### STATED GOAL A
In the entries, return the lines starting with the line containing "Click the trash delete icon" and ending with the line containing "Looking at the screenshot, I should [72, 24].", both included, repeated without any change.

[Start of GIVEN PASSAGE]

Following the song's release in the United Kingdom in 2002, "Edge of the Ocean" became the group's first and only single to reach the Official Charts Company's UK Singles Chart. For the issue dated June 15, 2002, the song entered the chart at number 160 and fell off the following week. It also charted in Scotland in August 2008, debuting at number 86. According to Nettwerk, the song is Ivy's most commercially successful single, and they consider it to be their signature song. Varietys Charlie Amter noted that it was the group's most streamed song on Spotify and had been prominently used in several film and television appearances. According to John C. Hughes from Pop Dose claimed that because of how many media appearances the song had made, "chances are [most have] heard it and didn’t even know it". Ivy appeared as themselves on the American scripted television series Roswell to perform the Duotone Mix of "Edge of the Ocean" on the season 3 episode "To Have and to Hold" (2001). It later appeared on the series' official soundtrack, which was announced on December 13, 2001, and released on February 26, 2002. Additionally, "Edge of the Ocean" has been notably featured on Grey's Anatomy, and in 2011 it was used in American Airlines' television advertisement campaign. Ivy also lent the song to Holland America in 2002 for their then-upcoming ad campaign, in a move that Chase thought would be beneficial to the band. He explained: "At our level, this commercial can mean the difference between making our next album or not. Now, maybe there's people who look at us and that as a sellout. But I pose the question, would you rather hear another Ivy record or never hear another record again but we won't do any commercials?"

[End of GIVEN PASSAGE]
[Start of ENTRIES SHOWN]

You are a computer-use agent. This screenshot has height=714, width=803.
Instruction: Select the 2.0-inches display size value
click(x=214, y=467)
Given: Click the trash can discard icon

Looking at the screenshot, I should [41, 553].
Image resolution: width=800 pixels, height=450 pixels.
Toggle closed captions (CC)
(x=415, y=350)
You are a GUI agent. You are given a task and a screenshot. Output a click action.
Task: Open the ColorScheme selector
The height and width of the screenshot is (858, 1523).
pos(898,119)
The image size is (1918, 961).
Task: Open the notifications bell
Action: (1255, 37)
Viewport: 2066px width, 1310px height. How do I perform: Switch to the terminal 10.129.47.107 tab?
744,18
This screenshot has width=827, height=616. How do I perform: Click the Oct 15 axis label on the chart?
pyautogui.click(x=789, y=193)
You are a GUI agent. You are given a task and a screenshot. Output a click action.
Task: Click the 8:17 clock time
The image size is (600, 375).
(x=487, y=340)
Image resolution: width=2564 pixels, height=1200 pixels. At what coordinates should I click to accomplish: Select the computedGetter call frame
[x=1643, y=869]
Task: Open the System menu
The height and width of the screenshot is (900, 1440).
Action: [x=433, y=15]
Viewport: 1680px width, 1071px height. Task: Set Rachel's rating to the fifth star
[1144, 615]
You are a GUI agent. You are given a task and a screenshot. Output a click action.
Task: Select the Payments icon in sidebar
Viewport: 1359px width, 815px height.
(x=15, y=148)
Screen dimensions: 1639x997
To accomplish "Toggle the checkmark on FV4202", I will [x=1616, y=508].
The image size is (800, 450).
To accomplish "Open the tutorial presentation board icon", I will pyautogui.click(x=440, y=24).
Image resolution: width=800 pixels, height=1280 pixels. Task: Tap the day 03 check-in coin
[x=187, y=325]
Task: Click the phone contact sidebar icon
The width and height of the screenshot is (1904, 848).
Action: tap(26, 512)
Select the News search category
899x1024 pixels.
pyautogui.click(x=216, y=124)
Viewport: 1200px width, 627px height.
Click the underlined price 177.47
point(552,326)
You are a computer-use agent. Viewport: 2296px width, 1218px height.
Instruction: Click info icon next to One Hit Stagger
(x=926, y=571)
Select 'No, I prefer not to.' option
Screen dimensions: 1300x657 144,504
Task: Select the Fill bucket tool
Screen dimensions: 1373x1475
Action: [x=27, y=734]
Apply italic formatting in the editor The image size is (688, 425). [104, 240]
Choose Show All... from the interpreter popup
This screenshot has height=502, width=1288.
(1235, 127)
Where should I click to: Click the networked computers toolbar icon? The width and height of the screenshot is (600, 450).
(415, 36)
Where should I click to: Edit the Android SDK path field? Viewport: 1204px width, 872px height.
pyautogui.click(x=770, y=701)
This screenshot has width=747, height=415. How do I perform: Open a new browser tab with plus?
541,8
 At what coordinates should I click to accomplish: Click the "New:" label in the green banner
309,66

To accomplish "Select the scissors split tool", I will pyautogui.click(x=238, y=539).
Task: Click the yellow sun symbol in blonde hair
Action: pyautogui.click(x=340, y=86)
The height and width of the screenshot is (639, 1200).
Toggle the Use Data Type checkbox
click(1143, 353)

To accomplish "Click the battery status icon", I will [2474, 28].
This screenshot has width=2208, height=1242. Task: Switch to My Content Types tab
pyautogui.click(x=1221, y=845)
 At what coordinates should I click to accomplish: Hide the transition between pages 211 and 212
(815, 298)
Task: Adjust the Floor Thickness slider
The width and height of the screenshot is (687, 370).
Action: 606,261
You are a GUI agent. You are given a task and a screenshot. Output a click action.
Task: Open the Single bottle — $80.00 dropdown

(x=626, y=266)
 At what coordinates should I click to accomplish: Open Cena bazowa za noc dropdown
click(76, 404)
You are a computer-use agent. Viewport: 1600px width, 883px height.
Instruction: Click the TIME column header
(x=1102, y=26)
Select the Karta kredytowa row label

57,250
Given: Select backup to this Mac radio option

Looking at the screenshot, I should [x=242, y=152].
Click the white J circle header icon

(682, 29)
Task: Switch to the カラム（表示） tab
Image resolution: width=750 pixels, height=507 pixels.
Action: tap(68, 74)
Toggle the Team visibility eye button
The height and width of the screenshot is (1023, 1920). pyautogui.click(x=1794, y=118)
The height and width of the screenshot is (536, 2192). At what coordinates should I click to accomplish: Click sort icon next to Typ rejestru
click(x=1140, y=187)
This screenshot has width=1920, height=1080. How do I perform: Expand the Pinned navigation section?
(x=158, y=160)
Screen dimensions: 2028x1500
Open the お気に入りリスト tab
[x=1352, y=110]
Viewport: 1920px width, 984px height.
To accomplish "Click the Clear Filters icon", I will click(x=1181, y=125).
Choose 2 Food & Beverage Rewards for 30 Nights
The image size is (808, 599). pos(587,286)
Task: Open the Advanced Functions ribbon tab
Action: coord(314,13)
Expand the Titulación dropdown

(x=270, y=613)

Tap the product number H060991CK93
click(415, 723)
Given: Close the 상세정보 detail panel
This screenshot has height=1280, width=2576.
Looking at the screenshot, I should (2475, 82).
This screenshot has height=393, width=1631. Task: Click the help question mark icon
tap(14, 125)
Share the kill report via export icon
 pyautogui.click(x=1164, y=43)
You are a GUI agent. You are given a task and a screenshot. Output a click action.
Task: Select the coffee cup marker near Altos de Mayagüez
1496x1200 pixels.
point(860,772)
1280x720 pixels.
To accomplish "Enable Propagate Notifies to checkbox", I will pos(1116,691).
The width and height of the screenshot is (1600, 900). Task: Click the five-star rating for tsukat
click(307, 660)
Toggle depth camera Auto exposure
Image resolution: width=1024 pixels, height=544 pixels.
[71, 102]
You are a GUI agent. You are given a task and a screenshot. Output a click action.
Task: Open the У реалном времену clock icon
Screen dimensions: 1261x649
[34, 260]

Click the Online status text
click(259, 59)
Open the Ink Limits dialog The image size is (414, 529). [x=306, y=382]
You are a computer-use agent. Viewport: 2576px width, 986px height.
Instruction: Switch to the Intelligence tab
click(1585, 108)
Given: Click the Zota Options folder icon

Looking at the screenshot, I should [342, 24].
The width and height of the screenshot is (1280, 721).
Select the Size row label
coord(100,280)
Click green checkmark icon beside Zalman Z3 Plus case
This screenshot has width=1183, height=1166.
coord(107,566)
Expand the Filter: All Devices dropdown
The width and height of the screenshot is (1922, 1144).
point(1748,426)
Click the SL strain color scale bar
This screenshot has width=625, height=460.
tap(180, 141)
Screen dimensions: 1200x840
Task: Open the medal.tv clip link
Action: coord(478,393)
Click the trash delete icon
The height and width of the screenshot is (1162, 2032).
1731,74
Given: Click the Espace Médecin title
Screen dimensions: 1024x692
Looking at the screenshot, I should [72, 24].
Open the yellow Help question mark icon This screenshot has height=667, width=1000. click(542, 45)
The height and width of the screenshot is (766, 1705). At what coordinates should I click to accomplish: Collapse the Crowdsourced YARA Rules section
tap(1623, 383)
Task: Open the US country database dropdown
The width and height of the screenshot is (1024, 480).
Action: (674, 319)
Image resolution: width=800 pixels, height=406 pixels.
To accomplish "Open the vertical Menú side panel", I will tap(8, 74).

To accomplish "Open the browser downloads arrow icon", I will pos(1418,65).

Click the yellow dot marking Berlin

[End of ENTRIES SHOWN]

### STATED GOAL B
In the passage about the song "Edge of the Ocean," at what number did the song debut when it charted in Scotland in August 2008?

### RESPONSE A
Click the trash delete icon
The height and width of the screenshot is (1162, 2032).
1731,74
Given: Click the Espace Médecin title
Screen dimensions: 1024x692
Looking at the screenshot, I should [72, 24].

### RESPONSE B
Number 86